SUPPLIED MATERIAL »
BEGIN

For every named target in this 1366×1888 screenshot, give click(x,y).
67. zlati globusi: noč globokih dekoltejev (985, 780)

END
BEGIN

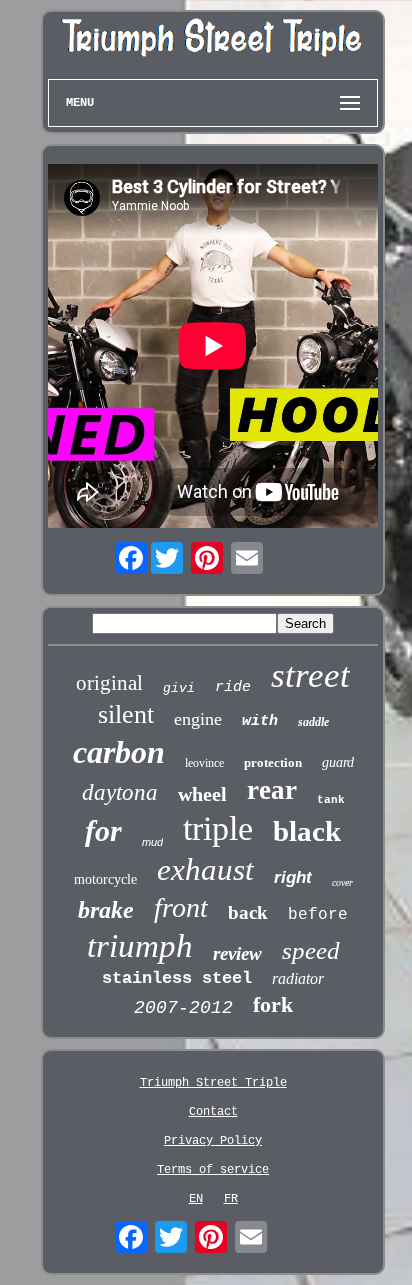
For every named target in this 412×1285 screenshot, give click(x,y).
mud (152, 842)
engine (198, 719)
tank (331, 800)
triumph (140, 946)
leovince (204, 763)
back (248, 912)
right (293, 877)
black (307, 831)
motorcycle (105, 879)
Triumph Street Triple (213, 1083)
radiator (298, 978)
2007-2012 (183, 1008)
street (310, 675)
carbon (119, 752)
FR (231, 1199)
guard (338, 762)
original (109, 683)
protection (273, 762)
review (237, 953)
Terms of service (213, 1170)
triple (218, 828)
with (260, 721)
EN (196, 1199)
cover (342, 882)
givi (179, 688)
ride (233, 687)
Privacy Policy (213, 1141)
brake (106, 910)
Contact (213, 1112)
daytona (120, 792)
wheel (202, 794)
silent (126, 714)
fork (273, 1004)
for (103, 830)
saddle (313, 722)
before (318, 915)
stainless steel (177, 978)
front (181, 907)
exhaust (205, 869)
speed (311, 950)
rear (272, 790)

END
BEGIN

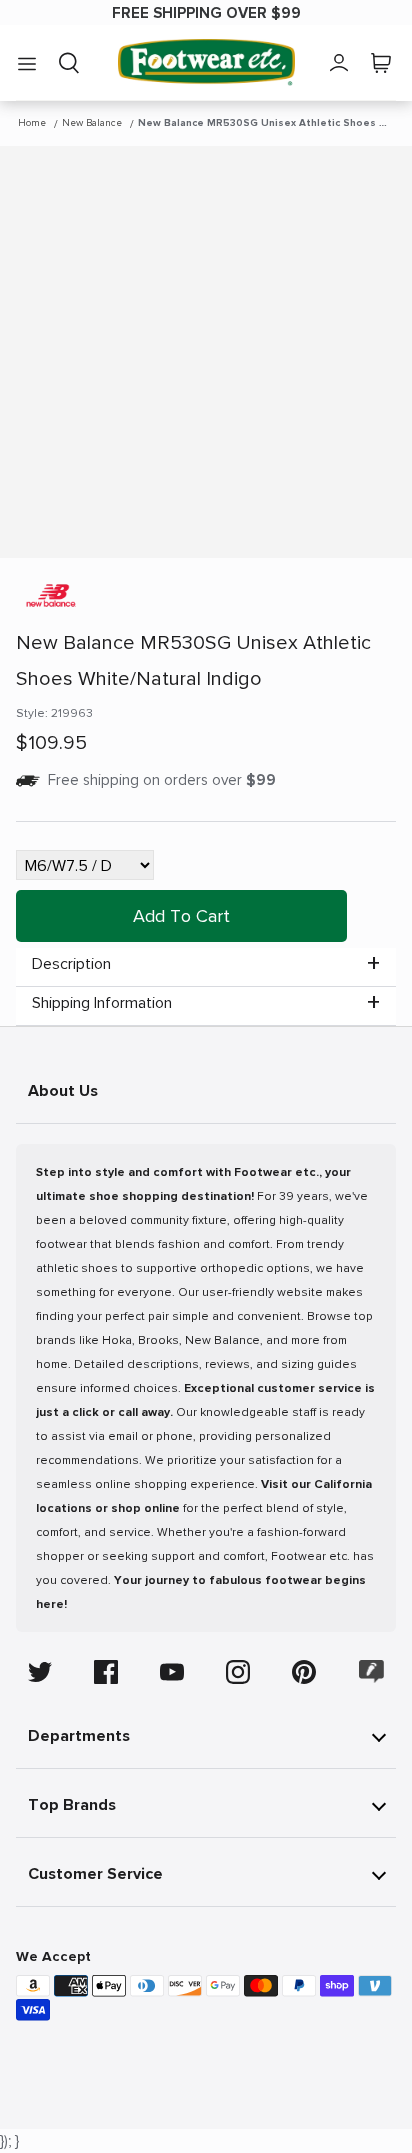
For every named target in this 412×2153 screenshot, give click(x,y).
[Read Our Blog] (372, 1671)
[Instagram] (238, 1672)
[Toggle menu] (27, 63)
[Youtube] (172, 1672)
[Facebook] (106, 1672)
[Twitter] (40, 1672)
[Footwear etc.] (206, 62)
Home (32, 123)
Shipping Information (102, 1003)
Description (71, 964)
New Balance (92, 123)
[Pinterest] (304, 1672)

END

EXERCISE AIM » Among the lines above, find the one with "For every named target in this 1366×1888" and the one with "67. zlati globusi: noč". Quote both and everything between them, exactly.

RESULT »
For every named target in this 1366×1888 screenshot, give click(x,y).
67. zlati globusi: noč globokih dekoltejev (985, 780)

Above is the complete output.